Reading text >>
====

Language of document : ECLI:EU:C:2002:261

JUDGMENT OF THE COURT (Sixth Chamber)

25 April 2002 (1)

(Failure by a Member State to fulfil its obligations - Directive 91/271/EEC - Urban waste-water treatment - Urban waste water of the city of Milan - Discharge in a sensitive area - Relevant catchment area)

In Case C-396/00,

Commission of the European Communities, represented by G. Valero Jordana and R. Amorosi, acting as Agents, with an address for service in Luxembourg,

applicant,

v

Italian Republic, represented by U. Leanza, acting as Agent, and by M. Fiorilli, avvocato dello Stato, with an address for service in Luxembourg,

defendant,

APPLICATION for a declaration that, by not ensuring that by 31 December 1998 at the latest the discharges of urban waste water of the city of Milan, located within a catchment area draining into areas of the delta of the River Po and the north-west coast of the Adriatic Sea defined by Decree-Law No 152 of the Italian Republic of 11 May 1999, enacting provisions on the prevention of water pollution and implementing Directive 91/271/EEC concerning urban waste-water treatment and Directive 91/676/EEC of 12 December 1991 concerning the protection of waters against pollution caused by nitrates from agricultural sources (GURI of 29 May 1999, ord. suppl.) as sensitive, within the meaning of Article 5 of Council Directive 91/271/EEC of 21 May 1991 concerning urban waste-water treatment (OJ 1991 L 135, p. 40), were subjected to more stringent treatment than secondary treatment or an equivalent treatment prescribed by Article 4 of that directive, the Italian Republic has failed to fulfil its obligations under Article 5(2) of the aforementioned directive, as specified in Article 5(5),

THE COURT (Sixth Chamber),

composed of: F. Macken (Rapporteur), President of the Chamber, N. Colneric, C. Gulmann, R. Schintgen and V. Skouris, Judges,

Advocate General: F.G. Jacobs,


Registrar: R. Grass,

having regard to the report of the Judge-Rapporteur,

after hearing the Opinion of the Advocate General at the sitting on 11 December 2001,

gives the following

Judgment

1.

====

Task requirements >>
[a] Name every judge listed as composing the Sixth Chamber in the judgment.
[b] According to the judgment, on what date did the Court hear the Opinion of the Advocate General?

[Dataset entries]

====

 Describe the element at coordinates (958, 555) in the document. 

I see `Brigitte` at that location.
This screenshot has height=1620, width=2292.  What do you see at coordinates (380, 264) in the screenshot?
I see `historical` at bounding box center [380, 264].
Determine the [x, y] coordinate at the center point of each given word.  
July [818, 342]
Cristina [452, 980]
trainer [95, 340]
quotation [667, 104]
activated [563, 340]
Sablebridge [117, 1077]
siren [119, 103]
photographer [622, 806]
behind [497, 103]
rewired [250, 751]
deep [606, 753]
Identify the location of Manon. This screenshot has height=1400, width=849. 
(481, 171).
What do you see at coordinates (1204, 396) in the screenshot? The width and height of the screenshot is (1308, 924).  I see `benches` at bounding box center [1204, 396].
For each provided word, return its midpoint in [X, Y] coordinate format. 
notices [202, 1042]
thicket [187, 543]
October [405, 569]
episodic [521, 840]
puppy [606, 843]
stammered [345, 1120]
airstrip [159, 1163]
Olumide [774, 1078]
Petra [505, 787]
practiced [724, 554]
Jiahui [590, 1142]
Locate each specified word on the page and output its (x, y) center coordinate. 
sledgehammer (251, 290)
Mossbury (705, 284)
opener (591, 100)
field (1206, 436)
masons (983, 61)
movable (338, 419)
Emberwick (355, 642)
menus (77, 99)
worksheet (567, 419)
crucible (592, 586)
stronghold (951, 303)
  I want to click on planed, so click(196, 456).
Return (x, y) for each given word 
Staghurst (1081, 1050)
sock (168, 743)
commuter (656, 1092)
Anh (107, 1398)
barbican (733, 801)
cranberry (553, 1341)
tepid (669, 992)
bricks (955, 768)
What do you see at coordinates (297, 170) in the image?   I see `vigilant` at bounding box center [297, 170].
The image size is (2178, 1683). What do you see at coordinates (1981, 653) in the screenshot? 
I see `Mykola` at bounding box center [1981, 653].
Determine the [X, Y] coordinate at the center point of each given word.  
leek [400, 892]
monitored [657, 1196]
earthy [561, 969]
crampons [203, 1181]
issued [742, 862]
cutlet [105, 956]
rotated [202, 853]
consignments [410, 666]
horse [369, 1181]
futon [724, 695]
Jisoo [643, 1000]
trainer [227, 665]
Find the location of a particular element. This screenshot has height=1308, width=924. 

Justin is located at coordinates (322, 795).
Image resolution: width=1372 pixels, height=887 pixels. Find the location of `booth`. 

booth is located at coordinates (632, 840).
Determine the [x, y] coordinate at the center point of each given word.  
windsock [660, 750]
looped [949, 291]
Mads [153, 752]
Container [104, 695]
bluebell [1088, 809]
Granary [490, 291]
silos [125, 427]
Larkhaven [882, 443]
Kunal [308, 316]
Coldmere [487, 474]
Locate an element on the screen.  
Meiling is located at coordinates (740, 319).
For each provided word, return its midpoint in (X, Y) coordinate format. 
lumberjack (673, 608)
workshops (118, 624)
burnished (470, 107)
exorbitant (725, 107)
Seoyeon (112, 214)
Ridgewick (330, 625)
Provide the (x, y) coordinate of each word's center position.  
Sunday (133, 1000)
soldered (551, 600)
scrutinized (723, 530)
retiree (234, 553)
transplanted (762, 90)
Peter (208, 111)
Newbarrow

====

Expected answers >>
[a] F. Macken, N. Colneric, C. Gulmann, R. Schintgen, V. Skouris

[b] 11 December 2001